## TEXT BLOCK
══════

From installing WiFi and luggage lockers to upgrading parking ticket machines, the cash is being used for a variety of projects that are helping the district’s town centres keep pace with the changes.
As internet shopping and out of town retail parks replace traditional town centres, even the biggest names in retail have abandoned the high street.
In response, two Scottish Government funds – that aim to help centres diversify, increase footfall, and support local employment – came together to offer £2.7 million to the district.
The Covid pandemic set back much of the work – but Falkirk Council says it is now back on track to complete the larger transformational projects this financial year.
Jacquie McArthur, economic development officer with Falkirk Council, said the first thing the funds helped to do was review the parking situation in the town centre, looking at everything from signage to cost.
A consultant firm did a full audit of the car parking, with recommendations including introducing a 50p for half an hour parking.
“That recognises how shopping habits have changed,” said Jacquie. “People are spending less time and they are using a lot of Click and Collect, so the 50p for half an hour makes that easier.”
The car park ticket machines have also been modernised, which makes life easier for customers who don’t always have change these days.
A further £375,000 has been set aside to help the town centre repurpose itself away from retail – for example, converting upper floor areas that would once have been used for storage by busy shops, but are now lying empty, into housing.
“The retail heyday is over so we need to think smarter about what we do in the town centre,” said Jacquie.
The council is working alongside conservation architects to help property owners find the best use for their property.
A large chunk of cash – over £600,000 – will be used to improve the appearance of the area around Lint Riggs and Newmarket Street, close to Falkirk High Street.
“We’re recognising that this is the main artery into the town now – the bus station is gone, so this is the main transport hub and a lot of people come through the Asda car park, so it’s quite a significant area in the town,” said Jacquie.
But it has also had problems with anti-social behaviour and the large numbers of buses that now use it – effectively replacing the bus station which closed in 2018 – has led to concern about safety for pedestrians.
The work will tie together three projects to minimise disturbance to businesses and their customers. As well as the public realm work, First Bus will be extending the bus stops and the council’s roads maintenance team will be upgrading the roads. Construction is expected to be complete early in 2023.
Another town centre initiative in Falkirk is the introduction of luggage lockers in the Melville Street car park. They were installed in response to tourists saying they wanted to have somewhere to leave luggage while exploring Falkirk town centre – but after the pandemic another use became apparent.
Now, people who want to buy something from a shop but can’t get in during the day can ask for it to be left in the parcel locker, which is accessible by using a QR code.
“It’s a good initiative for the businesses, it’s working really well and is helping businesses to trade in a different way,” said Jacquie.

══════

## EXCERPTED DATA
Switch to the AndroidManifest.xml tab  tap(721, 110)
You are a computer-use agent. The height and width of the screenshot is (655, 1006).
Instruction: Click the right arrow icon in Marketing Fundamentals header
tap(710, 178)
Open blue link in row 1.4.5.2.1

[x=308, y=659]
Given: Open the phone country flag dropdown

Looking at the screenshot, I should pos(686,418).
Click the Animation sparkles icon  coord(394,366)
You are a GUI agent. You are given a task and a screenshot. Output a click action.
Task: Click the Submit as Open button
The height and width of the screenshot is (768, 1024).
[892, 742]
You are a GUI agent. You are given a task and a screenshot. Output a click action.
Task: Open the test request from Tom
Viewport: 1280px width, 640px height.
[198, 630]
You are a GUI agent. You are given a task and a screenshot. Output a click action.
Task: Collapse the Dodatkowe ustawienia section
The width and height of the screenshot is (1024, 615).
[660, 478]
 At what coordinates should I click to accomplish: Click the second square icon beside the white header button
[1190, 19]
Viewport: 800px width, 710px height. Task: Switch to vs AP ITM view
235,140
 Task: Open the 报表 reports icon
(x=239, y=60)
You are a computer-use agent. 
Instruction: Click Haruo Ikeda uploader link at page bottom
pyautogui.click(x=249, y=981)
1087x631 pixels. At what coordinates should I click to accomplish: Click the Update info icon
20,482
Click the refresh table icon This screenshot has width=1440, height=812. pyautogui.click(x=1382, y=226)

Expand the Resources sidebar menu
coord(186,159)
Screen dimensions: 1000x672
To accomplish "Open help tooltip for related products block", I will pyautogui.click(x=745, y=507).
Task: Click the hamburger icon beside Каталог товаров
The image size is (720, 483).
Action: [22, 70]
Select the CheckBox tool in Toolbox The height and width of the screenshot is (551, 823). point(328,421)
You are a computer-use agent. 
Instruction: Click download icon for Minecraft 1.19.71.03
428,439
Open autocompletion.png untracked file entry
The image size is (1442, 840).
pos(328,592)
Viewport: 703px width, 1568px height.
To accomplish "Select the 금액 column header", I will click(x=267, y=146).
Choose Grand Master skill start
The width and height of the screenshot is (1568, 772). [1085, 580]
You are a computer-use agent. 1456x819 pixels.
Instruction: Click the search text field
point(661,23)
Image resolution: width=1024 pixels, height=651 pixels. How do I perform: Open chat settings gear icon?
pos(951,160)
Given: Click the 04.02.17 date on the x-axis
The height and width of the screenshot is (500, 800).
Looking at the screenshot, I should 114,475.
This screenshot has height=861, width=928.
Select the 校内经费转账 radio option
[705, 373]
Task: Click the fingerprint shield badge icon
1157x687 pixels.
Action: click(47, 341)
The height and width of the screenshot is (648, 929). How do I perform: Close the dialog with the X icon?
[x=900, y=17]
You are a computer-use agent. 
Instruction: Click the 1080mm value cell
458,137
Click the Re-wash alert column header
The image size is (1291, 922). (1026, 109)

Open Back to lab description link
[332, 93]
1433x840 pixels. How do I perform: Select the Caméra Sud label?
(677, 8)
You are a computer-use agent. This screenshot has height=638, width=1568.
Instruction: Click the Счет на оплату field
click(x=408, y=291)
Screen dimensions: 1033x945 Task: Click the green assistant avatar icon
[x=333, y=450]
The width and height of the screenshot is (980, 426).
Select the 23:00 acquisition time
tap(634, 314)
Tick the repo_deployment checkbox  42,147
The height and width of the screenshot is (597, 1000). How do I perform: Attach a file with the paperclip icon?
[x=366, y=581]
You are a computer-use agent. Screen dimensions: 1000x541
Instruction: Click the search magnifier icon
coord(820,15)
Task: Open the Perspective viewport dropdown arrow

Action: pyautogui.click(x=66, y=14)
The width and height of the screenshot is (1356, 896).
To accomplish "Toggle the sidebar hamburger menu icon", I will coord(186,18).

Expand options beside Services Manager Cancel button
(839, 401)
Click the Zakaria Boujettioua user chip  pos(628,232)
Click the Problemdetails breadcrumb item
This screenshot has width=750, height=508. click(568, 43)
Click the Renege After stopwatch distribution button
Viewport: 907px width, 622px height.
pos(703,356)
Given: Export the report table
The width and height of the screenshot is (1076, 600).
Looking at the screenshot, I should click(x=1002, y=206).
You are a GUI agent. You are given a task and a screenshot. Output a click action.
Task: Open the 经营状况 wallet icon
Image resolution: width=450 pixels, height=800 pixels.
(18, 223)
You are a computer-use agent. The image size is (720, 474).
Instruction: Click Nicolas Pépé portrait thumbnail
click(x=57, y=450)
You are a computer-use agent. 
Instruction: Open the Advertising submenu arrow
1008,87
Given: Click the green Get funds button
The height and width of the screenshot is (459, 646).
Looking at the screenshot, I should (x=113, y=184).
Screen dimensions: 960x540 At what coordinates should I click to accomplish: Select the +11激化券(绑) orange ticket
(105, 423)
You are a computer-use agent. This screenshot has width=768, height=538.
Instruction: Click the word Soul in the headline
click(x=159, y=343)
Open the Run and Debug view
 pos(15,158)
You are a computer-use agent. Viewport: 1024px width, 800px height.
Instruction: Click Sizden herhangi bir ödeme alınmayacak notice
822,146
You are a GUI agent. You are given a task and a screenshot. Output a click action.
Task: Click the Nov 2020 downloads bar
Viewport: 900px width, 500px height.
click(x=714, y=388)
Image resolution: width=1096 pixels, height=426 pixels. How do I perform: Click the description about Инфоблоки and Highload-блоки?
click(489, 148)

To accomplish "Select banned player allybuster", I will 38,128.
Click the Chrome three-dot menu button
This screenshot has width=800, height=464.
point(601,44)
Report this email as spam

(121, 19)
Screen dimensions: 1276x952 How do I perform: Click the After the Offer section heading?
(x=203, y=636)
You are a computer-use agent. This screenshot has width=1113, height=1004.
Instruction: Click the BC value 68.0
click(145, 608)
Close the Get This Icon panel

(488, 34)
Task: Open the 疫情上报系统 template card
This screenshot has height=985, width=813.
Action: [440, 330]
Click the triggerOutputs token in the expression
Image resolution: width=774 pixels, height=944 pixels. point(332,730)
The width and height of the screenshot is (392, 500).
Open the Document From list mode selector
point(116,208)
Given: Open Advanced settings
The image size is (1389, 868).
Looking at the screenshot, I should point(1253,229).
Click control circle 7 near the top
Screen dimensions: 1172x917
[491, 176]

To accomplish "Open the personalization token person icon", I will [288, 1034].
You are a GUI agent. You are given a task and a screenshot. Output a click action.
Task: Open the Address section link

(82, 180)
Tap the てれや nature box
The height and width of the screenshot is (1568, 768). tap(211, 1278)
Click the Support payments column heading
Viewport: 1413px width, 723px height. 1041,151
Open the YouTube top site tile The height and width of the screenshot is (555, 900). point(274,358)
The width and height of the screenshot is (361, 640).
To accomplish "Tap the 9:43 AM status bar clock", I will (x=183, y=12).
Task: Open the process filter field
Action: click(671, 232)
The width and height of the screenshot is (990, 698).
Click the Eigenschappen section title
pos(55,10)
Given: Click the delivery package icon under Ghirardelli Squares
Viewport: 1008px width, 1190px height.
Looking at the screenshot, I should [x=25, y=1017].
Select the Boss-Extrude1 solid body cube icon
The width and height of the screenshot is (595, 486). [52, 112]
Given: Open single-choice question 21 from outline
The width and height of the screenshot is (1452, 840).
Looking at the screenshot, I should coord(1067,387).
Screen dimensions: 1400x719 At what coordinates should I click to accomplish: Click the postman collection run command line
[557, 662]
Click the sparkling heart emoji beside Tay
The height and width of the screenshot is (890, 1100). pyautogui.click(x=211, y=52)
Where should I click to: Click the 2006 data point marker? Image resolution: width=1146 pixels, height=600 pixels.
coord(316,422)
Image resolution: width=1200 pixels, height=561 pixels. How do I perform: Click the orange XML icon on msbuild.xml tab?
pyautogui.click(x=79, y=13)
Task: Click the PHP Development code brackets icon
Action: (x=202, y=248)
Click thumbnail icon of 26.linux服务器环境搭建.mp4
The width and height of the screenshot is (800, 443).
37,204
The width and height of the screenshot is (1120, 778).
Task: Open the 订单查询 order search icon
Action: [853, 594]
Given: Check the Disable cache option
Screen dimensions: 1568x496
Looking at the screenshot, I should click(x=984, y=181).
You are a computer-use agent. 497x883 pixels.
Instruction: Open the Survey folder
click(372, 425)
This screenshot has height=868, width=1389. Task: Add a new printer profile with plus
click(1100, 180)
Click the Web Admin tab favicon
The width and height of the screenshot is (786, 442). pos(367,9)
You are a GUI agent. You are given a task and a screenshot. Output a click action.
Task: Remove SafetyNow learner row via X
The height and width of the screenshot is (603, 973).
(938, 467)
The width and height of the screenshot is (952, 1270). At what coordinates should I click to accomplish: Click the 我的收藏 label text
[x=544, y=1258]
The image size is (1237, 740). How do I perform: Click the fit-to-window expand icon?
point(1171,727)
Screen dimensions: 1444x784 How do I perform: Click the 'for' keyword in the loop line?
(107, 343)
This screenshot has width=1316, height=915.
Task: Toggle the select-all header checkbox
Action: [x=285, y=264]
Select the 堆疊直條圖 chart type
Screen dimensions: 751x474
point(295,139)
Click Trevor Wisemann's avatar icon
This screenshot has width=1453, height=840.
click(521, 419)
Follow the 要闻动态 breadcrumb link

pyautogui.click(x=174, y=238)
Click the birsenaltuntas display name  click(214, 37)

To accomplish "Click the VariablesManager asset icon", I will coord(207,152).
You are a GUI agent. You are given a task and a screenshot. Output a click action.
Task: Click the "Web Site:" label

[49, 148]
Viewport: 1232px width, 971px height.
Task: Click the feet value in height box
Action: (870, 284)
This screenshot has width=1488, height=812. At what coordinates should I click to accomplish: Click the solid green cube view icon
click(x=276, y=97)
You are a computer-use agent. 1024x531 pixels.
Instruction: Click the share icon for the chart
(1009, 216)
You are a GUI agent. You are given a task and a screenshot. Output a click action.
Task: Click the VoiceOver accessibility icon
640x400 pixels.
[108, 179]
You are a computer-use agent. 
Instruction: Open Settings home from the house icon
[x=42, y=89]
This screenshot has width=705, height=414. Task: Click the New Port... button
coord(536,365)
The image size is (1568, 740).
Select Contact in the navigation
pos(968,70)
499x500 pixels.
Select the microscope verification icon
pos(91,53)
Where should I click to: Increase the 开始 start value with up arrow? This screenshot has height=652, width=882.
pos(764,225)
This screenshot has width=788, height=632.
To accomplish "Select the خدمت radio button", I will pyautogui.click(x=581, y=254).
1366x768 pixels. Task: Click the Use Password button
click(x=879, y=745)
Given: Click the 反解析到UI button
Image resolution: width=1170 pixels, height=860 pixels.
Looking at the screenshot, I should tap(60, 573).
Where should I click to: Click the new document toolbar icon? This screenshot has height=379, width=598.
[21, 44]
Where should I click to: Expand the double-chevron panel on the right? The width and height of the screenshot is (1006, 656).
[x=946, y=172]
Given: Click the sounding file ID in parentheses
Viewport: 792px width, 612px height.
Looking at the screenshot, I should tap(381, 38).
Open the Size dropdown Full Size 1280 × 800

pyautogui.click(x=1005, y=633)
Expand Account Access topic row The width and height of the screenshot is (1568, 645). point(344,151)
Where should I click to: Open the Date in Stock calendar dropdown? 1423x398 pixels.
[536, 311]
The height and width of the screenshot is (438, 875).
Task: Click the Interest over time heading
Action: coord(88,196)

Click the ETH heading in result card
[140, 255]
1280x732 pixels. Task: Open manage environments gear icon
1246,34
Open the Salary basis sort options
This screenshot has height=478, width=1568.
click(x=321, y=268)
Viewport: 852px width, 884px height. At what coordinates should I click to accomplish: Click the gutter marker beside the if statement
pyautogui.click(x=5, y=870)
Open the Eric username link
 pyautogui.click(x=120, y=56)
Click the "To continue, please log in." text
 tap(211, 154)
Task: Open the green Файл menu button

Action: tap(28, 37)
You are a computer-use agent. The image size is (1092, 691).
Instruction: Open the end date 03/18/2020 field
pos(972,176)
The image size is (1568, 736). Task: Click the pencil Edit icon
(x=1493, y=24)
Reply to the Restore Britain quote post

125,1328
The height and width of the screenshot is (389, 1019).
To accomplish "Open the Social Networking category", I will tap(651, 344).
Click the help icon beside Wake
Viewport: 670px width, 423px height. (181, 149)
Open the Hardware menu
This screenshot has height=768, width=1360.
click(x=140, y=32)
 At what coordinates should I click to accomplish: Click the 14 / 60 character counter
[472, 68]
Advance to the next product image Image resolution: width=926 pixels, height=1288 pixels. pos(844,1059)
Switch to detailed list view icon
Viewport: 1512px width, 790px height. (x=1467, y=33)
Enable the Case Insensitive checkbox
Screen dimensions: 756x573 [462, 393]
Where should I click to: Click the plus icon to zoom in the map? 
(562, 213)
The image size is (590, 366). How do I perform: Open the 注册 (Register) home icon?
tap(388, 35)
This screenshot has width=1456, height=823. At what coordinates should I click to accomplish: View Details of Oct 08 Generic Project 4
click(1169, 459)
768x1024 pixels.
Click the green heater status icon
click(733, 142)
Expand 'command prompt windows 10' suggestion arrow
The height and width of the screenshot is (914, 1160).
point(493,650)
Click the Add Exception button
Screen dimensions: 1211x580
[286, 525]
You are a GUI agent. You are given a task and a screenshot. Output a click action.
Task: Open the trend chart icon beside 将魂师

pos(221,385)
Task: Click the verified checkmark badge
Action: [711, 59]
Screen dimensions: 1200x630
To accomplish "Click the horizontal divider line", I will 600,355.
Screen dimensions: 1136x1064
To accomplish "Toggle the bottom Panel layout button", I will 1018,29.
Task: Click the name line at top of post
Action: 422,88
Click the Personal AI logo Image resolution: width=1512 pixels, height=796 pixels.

══════

## TASK
Continue the article on Falkirk town centre funding, picking up after its final sentence.

## ANSWER TO THIS TASK
One of the first projects was to introduce public WiFi to Falkirk, Bo’ness and Grangemouth – Denny already had it – recognising that this now influences where people and families choose to spend their time.
Now, evidence suggests that customers spent more money when the free WiFi became available – and it is also a good way to promote information to attract and keep visitors in the area.
It also helps businesses engage with customers – something that became even more paramount during the pandemic.
There is more technology being used to decide where money will be best spent. Installing footfall counters has provided valuable information about busiest areas, days and times.
“It’s a great way for us to see footfall patterns and that what we are doing is working,” said Jacquie. “For example, we can see at a glance if events by Falkirk Delivers have brought people into the town.”
The technology, using mobile phone data, is very accurate and counts new visitors to the town as well as repeat customers and they will soon be installed in all of the town centres.
Other improvements on the cards are large-scale projectors for Falkirk and Denny that can be used on the gable end of buildings to show art work or promote local events – much easier to maintain than murals.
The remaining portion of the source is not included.